**What the exercise asks**.
Filter the entries down to the lines containing "value", and copy those lines.

**Input data**.
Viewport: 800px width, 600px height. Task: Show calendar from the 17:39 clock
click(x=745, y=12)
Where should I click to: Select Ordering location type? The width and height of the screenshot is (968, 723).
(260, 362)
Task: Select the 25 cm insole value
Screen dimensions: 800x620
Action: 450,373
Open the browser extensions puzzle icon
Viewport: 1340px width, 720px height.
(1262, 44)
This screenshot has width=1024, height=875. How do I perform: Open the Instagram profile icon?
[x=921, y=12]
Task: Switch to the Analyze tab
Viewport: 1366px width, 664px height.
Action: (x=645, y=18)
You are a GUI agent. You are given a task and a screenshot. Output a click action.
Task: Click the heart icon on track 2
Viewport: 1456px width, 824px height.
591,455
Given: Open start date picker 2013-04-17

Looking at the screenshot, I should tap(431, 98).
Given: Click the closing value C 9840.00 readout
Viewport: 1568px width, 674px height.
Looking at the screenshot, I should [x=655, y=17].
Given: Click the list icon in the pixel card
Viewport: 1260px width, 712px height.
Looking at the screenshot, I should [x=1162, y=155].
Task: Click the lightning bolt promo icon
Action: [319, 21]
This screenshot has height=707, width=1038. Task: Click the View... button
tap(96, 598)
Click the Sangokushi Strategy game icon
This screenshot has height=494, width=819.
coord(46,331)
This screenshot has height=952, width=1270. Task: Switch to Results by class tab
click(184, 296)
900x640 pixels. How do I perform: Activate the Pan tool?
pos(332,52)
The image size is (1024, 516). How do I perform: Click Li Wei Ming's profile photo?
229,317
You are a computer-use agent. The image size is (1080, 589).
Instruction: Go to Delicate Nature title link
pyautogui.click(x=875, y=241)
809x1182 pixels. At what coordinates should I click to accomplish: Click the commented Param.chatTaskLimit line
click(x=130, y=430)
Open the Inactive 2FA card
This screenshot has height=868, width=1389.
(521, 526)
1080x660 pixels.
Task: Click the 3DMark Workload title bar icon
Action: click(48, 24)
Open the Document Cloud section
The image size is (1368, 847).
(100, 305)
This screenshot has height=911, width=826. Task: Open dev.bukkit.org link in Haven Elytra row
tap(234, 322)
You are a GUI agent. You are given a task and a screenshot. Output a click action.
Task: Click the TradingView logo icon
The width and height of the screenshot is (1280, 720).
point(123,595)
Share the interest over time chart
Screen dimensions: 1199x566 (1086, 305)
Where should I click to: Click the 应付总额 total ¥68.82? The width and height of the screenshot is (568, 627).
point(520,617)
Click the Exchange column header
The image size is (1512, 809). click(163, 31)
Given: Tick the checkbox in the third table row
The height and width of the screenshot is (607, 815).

**Solution to the exercise**.
Task: Select the 25 cm insole value
Given: Click the closing value C 9840.00 readout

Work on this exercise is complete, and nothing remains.